Information supplied:
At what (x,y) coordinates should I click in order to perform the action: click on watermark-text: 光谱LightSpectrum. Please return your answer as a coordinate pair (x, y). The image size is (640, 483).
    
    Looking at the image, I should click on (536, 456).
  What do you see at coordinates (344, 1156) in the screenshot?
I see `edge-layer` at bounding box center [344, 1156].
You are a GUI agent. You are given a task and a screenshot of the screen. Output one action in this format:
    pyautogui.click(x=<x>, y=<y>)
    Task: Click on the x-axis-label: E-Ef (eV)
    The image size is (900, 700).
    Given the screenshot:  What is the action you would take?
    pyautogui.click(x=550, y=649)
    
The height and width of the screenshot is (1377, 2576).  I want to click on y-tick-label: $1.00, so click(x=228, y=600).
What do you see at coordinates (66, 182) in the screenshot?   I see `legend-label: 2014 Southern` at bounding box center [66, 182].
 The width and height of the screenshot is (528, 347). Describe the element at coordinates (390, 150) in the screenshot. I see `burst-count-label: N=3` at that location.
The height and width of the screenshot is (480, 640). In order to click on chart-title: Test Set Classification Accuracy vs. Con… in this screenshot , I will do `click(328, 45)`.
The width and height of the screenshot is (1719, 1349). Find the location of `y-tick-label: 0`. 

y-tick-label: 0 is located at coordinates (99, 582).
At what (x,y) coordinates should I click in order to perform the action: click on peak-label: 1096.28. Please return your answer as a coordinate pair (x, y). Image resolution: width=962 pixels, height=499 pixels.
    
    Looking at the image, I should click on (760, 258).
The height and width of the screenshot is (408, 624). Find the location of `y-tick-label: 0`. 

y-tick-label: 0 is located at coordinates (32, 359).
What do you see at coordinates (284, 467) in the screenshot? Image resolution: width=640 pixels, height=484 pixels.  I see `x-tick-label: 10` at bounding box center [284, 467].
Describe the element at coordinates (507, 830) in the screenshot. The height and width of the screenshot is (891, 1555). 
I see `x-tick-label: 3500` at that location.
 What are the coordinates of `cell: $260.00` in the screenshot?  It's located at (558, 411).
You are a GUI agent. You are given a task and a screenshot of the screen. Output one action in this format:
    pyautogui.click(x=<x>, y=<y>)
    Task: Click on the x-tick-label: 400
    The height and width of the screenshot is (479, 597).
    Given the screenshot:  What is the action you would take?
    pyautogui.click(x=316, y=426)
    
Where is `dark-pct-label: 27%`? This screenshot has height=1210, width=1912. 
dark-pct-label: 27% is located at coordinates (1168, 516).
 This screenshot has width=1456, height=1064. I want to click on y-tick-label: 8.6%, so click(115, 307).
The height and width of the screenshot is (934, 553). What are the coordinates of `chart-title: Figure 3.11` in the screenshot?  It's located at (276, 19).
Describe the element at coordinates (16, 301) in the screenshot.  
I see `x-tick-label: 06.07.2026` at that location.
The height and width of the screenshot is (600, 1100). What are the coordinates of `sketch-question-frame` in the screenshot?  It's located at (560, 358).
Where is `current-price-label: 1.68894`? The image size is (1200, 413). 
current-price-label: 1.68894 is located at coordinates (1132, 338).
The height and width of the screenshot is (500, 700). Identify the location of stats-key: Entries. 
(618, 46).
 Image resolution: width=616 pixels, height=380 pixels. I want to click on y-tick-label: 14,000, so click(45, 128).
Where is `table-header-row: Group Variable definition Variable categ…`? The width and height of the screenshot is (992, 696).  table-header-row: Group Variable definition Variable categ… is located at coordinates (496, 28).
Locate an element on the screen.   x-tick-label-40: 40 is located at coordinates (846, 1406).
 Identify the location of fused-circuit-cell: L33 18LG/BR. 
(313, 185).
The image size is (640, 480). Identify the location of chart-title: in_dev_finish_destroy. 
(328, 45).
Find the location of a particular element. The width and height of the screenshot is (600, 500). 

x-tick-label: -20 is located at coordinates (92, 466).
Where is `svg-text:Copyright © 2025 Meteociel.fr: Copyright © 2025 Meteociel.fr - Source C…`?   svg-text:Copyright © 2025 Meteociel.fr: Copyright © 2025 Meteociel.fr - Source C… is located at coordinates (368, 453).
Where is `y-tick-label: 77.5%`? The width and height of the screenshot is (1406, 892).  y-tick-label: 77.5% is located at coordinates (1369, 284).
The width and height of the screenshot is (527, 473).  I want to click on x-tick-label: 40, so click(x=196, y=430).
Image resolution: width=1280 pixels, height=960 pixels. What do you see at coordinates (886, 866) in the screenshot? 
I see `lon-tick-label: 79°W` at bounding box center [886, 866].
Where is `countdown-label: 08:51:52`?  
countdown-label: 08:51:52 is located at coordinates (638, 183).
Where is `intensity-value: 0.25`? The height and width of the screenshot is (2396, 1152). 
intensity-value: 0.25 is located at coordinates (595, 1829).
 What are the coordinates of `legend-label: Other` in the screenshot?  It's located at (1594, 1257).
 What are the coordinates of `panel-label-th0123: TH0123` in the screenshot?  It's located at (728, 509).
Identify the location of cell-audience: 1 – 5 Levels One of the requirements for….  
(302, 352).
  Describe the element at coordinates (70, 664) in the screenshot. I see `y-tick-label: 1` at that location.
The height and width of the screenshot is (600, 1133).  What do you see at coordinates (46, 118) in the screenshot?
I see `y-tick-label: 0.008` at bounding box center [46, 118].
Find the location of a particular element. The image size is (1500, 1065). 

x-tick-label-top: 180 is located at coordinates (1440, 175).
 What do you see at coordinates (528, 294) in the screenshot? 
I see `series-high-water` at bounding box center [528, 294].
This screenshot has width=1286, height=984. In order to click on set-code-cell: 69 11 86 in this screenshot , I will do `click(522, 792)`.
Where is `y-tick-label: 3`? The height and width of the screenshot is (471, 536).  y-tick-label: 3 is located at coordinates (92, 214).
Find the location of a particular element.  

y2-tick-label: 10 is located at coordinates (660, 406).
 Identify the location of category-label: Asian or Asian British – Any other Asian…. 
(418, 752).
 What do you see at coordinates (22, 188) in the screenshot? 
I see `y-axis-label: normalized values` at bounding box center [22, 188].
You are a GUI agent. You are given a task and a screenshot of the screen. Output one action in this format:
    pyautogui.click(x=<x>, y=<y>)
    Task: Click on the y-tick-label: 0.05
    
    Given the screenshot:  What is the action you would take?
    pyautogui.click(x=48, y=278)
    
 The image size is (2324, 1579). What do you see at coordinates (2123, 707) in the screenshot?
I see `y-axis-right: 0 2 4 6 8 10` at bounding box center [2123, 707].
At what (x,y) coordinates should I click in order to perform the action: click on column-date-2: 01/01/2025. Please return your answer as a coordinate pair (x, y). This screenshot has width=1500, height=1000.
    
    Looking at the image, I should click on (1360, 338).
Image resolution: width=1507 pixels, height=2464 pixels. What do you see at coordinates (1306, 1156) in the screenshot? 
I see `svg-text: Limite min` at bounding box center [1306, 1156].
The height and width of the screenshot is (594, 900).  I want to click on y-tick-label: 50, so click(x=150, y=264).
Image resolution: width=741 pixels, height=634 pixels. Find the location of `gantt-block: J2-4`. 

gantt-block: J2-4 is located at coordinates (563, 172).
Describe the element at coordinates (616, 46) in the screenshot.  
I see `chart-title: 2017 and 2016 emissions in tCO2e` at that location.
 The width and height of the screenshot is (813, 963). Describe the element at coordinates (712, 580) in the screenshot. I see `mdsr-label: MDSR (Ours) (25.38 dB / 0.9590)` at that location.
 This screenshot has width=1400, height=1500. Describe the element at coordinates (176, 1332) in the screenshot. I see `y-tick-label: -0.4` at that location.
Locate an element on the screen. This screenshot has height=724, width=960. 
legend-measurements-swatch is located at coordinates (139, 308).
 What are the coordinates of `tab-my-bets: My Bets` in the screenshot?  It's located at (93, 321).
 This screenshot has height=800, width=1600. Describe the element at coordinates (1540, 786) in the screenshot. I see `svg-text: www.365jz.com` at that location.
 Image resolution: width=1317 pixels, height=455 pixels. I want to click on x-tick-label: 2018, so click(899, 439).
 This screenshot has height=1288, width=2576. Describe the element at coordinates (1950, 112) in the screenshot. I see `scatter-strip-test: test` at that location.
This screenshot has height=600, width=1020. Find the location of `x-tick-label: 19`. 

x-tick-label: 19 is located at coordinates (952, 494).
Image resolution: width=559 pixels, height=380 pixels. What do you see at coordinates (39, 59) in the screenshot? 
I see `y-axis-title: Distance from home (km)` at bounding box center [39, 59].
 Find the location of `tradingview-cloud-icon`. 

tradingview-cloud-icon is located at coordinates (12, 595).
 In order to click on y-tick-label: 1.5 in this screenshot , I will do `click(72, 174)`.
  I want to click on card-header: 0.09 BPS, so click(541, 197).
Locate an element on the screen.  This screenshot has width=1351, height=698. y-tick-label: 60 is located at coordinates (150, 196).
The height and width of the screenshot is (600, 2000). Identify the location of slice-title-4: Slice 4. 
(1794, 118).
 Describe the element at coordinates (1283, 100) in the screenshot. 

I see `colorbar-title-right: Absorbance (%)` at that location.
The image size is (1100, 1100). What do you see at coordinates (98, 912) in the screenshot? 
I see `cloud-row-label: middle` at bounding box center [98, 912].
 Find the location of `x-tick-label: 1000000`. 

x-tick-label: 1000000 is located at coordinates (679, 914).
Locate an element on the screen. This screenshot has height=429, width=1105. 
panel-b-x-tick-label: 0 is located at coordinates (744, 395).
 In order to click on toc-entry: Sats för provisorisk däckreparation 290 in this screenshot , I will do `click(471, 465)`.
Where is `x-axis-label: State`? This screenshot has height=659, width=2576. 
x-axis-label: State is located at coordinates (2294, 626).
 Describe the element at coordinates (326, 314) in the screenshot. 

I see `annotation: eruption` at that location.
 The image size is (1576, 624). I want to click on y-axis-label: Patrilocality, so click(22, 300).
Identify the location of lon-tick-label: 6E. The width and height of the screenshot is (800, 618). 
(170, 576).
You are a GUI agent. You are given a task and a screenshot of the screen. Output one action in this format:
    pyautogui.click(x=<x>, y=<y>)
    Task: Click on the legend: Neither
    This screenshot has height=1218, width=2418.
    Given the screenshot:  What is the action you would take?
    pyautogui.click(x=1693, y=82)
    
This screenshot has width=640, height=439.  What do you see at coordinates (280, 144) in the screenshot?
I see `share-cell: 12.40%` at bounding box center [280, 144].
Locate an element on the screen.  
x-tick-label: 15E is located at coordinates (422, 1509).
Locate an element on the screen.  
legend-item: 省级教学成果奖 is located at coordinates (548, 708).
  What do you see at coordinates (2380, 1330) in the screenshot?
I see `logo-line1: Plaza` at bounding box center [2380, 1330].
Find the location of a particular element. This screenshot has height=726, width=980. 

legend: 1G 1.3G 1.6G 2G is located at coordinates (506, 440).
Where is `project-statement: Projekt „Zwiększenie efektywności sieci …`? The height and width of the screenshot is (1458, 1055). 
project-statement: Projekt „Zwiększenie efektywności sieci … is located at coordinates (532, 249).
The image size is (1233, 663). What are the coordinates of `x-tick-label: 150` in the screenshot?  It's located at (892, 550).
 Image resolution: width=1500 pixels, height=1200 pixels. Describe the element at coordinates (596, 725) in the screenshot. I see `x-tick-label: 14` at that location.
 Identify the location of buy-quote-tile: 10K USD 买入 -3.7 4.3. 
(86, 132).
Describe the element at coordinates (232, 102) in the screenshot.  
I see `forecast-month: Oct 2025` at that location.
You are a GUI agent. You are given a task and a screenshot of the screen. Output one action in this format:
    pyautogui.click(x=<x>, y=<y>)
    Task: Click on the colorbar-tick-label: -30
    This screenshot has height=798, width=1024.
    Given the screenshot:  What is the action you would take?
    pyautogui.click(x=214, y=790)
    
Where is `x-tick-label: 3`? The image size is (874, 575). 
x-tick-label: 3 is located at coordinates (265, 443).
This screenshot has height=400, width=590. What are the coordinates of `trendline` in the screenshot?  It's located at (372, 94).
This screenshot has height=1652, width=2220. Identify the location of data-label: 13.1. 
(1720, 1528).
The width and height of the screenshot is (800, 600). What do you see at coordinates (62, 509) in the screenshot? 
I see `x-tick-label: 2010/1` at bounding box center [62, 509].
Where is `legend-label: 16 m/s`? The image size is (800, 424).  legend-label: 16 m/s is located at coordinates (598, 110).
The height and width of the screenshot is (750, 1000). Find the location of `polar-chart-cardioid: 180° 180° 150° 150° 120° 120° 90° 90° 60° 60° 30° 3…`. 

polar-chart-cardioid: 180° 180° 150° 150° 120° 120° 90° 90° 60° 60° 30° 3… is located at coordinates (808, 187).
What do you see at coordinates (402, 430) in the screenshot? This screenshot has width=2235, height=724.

Activity: Can you arrange the entries above as a Markdown table with the columns Row and Entry line, starting at the line that contains "pixels, height=499 pixels." and stopping after the line that contains "Image resolution: width=616", with blank lines left out?

Solution to the problem:
| Row | Entry line |
|---|---|
| 1 | At what (x,y) coordinates should I click in order to perform the action: click on peak-label: 1096.28. Please return your answer as a coordinate pair (x, y). Image resolution: width=962 pixels, height=499 pixels. |
| 2 |     Looking at the image, I should click on (760, 258). |
| 3 | The height and width of the screenshot is (408, 624). Find the location of `y-tick-label: 0`.  |
| 4 | y-tick-label: 0 is located at coordinates (32, 359). |
| 5 | What do you see at coordinates (284, 467) in the screenshot? Image resolution: width=640 pixels, height=484 pixels.  I see `x-tick-label: 10` at bounding box center [284, 467]. |
| 6 | Describe the element at coordinates (507, 830) in the screenshot. The height and width of the screenshot is (891, 1555).  |
| 7 | I see `x-tick-label: 3500` at that location. |
| 8 |  What are the coordinates of `cell: $260.00` in the screenshot?  It's located at (558, 411). |
| 9 | You are a GUI agent. You are given a task and a screenshot of the screen. Output one action in this format: |
| 10 |     pyautogui.click(x=<x>, y=<y>) |
| 11 |     Task: Click on the x-tick-label: 400 |
| 12 |     The height and width of the screenshot is (479, 597). |
| 13 |     Given the screenshot:  What is the action you would take? |
| 14 |     pyautogui.click(x=316, y=426) |
| 15 | Where is `dark-pct-label: 27%`? This screenshot has height=1210, width=1912.  |
| 16 | dark-pct-label: 27% is located at coordinates (1168, 516). |
| 17 |  This screenshot has width=1456, height=1064. I want to click on y-tick-label: 8.6%, so click(115, 307). |
| 18 | The height and width of the screenshot is (934, 553). What are the coordinates of `chart-title: Figure 3.11` in the screenshot?  It's located at (276, 19). |
| 19 | Describe the element at coordinates (16, 301) in the screenshot.   |
| 20 | I see `x-tick-label: 06.07.2026` at that location. |
| 21 | The height and width of the screenshot is (600, 1100). What are the coordinates of `sketch-question-frame` in the screenshot?  It's located at (560, 358). |
| 22 | Where is `current-price-label: 1.68894`? The image size is (1200, 413).  |
| 23 | current-price-label: 1.68894 is located at coordinates (1132, 338). |
| 24 | The height and width of the screenshot is (500, 700). Identify the location of stats-key: Entries.  |
| 25 | (618, 46). |
| 26 |  Image resolution: width=616 pixels, height=380 pixels. I want to click on y-tick-label: 14,000, so click(45, 128). |